— Я не очень хорошо себя чувствую. — И ведь не соврала ни слова. Скорее приуменьшила. Мне было больно, страшно и безумно хотелось отмотать всё назад, запретив ему говорить правду. Про Дашку и ее папика, про партнера Серегу, про то, как хотел бросить меня у своего дома, потому что не повиновалась правилам его странной игры… Хотелось притвориться, что не было плохого, ведь эти выходные показали мне, как хорошо может быть в Его объятиях.

— Мне подняться с тобой?

— Не нужно.

На его скулах заходили желваки. Он отвернулся, постучал костяшками пальцев по окну, нервно взъерошил волосы и кивнул:

— Тогда до понедельника.

— Всего хорошего, — шепнула, устало улыбнувшись.

— Аня!

Я обернулась, уже ступая ногой на асфальт.

— До понедельника.

Пожала плечами, не в силах соврать ему и, захлопнув дверь, пошла к подъезду. Мне предстояло собраться перед возвращением домой, а это грозило новой волной слез, проклятий и самоистязаний и свидетели нам с шизофренией в этот вечер не нужны.

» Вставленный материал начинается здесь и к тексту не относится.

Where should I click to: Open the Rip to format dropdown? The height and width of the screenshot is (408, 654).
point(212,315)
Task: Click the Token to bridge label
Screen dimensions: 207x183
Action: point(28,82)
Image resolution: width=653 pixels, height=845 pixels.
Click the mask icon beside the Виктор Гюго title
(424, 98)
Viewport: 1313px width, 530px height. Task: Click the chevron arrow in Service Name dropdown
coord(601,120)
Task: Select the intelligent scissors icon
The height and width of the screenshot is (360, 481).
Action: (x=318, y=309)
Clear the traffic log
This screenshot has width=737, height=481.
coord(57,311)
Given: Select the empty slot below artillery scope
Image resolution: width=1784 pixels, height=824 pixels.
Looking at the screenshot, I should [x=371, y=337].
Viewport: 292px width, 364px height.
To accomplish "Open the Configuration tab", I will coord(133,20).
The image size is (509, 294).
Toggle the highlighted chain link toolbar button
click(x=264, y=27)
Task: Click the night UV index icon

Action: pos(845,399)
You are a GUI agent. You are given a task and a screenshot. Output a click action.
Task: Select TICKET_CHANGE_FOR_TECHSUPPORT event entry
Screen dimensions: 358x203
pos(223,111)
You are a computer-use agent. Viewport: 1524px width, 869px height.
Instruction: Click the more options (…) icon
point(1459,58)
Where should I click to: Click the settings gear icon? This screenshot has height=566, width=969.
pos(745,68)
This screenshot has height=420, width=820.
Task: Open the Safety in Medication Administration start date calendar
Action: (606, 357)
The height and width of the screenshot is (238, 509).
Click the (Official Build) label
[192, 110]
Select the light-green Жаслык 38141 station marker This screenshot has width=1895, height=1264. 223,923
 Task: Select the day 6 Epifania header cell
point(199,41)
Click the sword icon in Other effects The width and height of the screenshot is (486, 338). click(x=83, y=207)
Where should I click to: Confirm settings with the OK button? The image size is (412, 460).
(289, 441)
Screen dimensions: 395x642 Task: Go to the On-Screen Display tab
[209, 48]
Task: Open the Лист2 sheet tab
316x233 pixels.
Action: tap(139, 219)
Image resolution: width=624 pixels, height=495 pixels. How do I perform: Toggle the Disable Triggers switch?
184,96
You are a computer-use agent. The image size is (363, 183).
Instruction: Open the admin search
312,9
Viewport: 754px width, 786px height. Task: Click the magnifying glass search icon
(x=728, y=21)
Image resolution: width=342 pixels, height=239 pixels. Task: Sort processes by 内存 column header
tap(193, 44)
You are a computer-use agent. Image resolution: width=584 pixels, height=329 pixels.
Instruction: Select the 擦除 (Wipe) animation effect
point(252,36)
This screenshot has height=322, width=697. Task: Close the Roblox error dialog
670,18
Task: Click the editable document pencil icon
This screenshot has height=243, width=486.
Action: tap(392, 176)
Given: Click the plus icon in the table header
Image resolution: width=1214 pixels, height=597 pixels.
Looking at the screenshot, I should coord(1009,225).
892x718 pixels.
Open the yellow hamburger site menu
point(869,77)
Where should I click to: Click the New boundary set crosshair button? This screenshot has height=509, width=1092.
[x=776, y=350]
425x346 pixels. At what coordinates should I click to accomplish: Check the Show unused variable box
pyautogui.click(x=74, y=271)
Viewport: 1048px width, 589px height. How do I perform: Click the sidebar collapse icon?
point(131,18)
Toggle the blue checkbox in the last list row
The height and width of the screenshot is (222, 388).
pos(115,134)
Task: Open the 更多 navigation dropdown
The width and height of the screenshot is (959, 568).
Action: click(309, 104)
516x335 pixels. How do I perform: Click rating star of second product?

В квартире пахло свежестью, было холодно и одиноко. Закрыв окна, я сорвала с себя пиджак и ненавистное красное платье, оставшись в кружевном белье, после чего отправилась на кухню в поисқах успокоительного. Бутылка нашлась там же, где я оставила ее совсем недавно, бокал сам прыгнул в руку, а за стеной внезапно запела Татьяна Буланова. Похоже, бабушку-соседку тоже потянуло в депрессию, и она решила не сопротивляться.

«Ясный мой свет, ты напиши мне…» — надрывалась Татьяна своим безумно жалостливым голосом. Χотелось надавать по шее тому, кто ТΑК довёл девушку…

Я приблизилась к окну, села на подоконник, прижалась лбом к холодному стеклу и притихла, продолжая невольно слушать самую грустную певицу российской эстрады. Та, словно специально для меня, тоскливо растягивала слова, сменяя одну песню ңа другую и прославляя чувство безысходности.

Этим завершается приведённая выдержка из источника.